Сенкевич начинает с того момента, когда кончается Новый Завет. В 61—62 гг. апостол Павел приезжает в Рим. Здесь — хронологические рамки Нового Завета, и именно с этого года начинается повествование Сенкевича. Он дает яркую многоплановую панораму Римской империи: тут и вольноотпущенники, и рабы, и патриции, и царедворцы, и сам император, и чиновники, и сенат. И на этом фоне, за парадным фасадом могучей державы, мы чувствуем гниение, кризис духовный, политический и даже экономический. И вот появляется христианство — как малое русло, как малая речушка, — и ему принадлежит будущее, потому что в нем заложены семена духа, семена веры, семена нравственности. Сенкевич вовсе не идеализирует христиан. Он показывает, что и среди них есть люди разного пошиба, разного характера, есть и фанатики, и добрые, и глупые, и образованные — всякие. Но ведет их Христос. Поэтому они выдерживают самый тяжкий напор империи, они идут навстречу массовым гонениям, погибают, и во главе их погибают апостолы Петр и Павел.
Мы находим Евангелие в этой замечательной книге не непосредственно, а через призму апостолов. Апостол Петр рассказывает о Христе, дух Христов живет в этой общине, в самой Церкви.
Таким образом, литература XIX в. показала нам, насколько грандиозен этот предмет, насколько притягателен он для художника, писателя, насколько трудно им овладеть, как кружили и кружили вокруг него великие мастера слова, не решаясь переступить грань, и все-таки не могли оставить этой темы.

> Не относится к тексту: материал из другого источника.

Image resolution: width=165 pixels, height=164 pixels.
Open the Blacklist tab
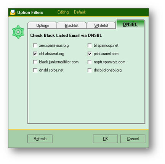point(72,25)
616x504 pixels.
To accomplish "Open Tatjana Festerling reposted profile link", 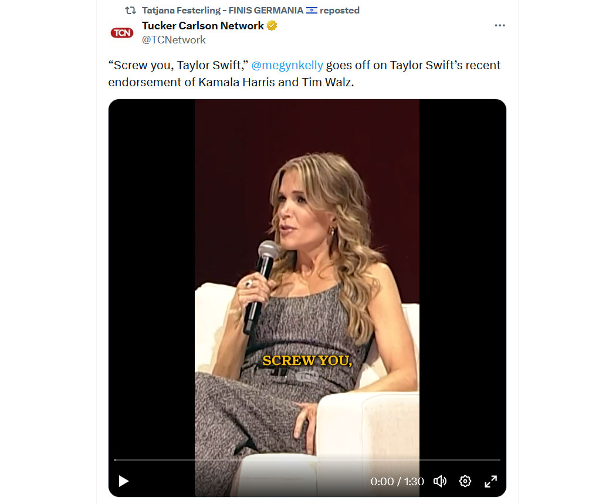I will pyautogui.click(x=222, y=11).
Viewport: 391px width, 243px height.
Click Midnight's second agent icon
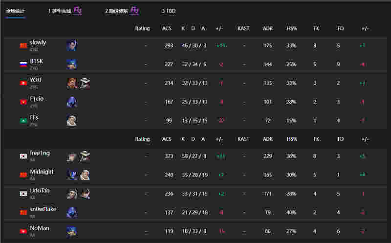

На рубеже XIX и XX вв. знаменитый философ, музыкант, музыковед, впоследствии врач и гуманист Альберт Швейцер написал книгу, в которой стремился доказать, что все попытки беллетризировать Евангелие и по-своему интерпретировать его субъективны. Как тогда говорили, он похоронил все эти притязания. Но что удивительно: ровно после этих «похорон» на книжный рынок стремительно обрушились лавины книг на библейские темы, в том числе на евангельские. И эта лавина не останавливается до наших дней!